Diya is Guilford’s Lincoln Financial Professor of English, and she founded ECAR in 2015 with a goal of persuading American colleges and universities to provide temporary campus housing to refugee families.
Diya often cited the Pope’s plea for every Catholic parish in Europe to take in refugees from Syria as her inspiration for founding ECAR, and she thought Guilford College — and other colleges and universities — could answer the Pope’s challenge using resources on their own campuses.
Since ECAR’s inception, 10 campuses have started their own ECAR chapters. Diya says she expects that number will grow in the coming months as more schools learn of ECAR and its mission.
Exactly how a hand-painted plate made its way from Greensboro and into the hands of Pope Francis is as long as the 4,720-mile journey it took to get there, but Diya and Kathleen offer up a truncated explanation.
Earlier this month Guilford hosted the ECAR Gathering, a three-day “anti-conference,” as Diya calls it, designed to bring together colleges and universities in North Carolina and Georgia to adopt an ECAR chapter. One of the team-building workshops at the gathering gave attendees the opportunity to create Arabic calligraphy on ceramic plates.
Ali Al-Khasrachi, a Greensboro artist who once ran a printing and design shop in Baghdad, led the calligraphy workshop. Ali, his wife, and their three children were guests of ECAR after fleeing Iraq in 2017.
Ali designed the plate that Kathleen later packed and took with her to Italy for another refugee-support conference. Some of the attendees at that conference visited the Vatican on Thursday for a scheduled private audience with the Pope.

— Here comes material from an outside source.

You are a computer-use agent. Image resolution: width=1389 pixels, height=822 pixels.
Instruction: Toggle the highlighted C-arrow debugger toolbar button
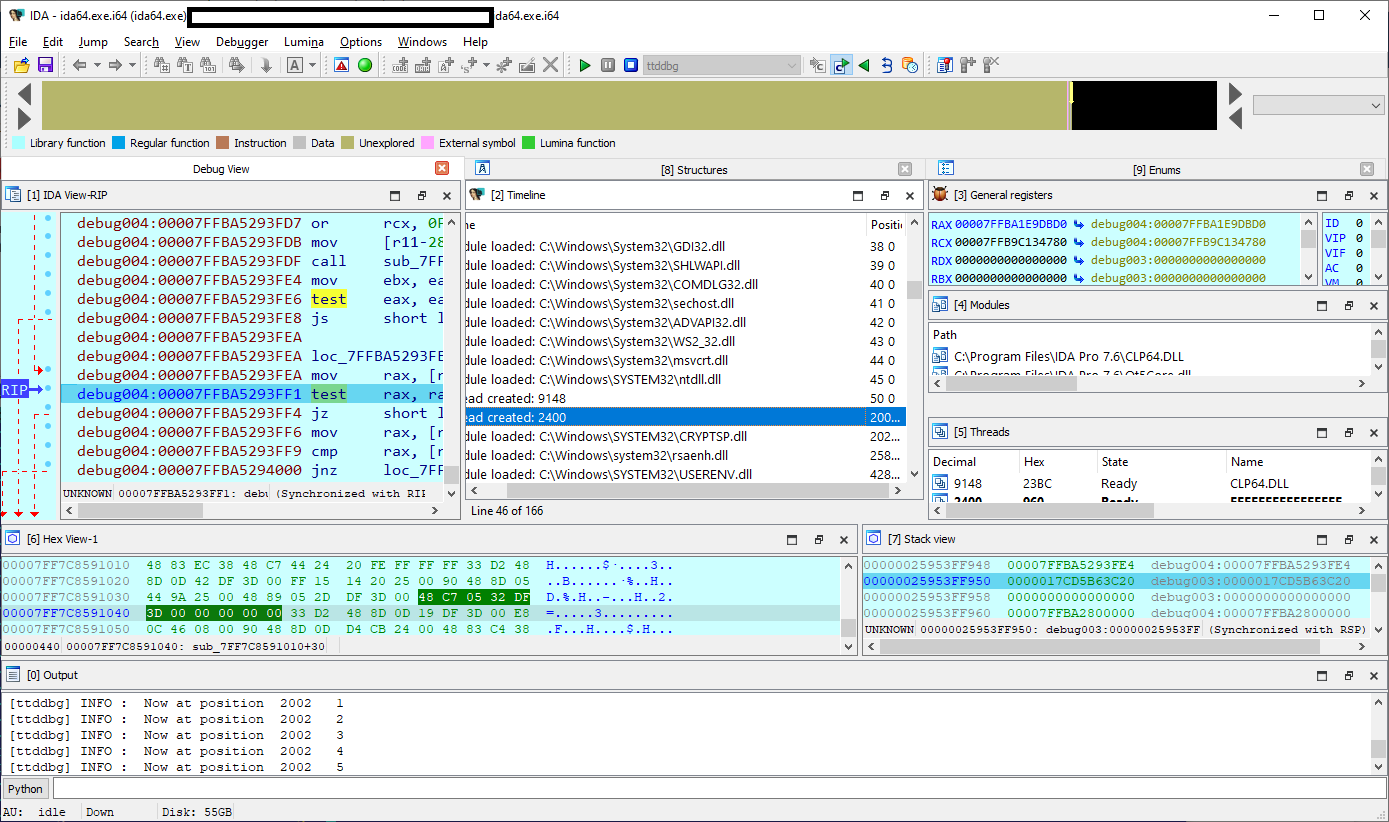click(841, 65)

Kathleen, who only had a few seconds to meet the Pope and give him the plate, shared that story with him. “Very kind, thank you,” she says he replied when given the plate.
The plate contains the Biblical verse of Matthew 25:40 that Pope Francis quoted in 2015 and inspired Diya to create ECAR: Whatever you did for one of these least brothers of mine, you did for me.
Kathleen says she hopes her encounter with the Pope, however brief, supports Ali’s artistic endeavors. She also says the meeting celebrates “the on-the-ground, often unacknowledged, truly important work (of) people supporting their newly arrived neighbors. Whether that's an airport welcome, helping with a move, sharing tea, or any countless other actions, and recognizing the ways that we each, as individuals and as communities, owe it to one another to fully appreciate the humanity of those around us.”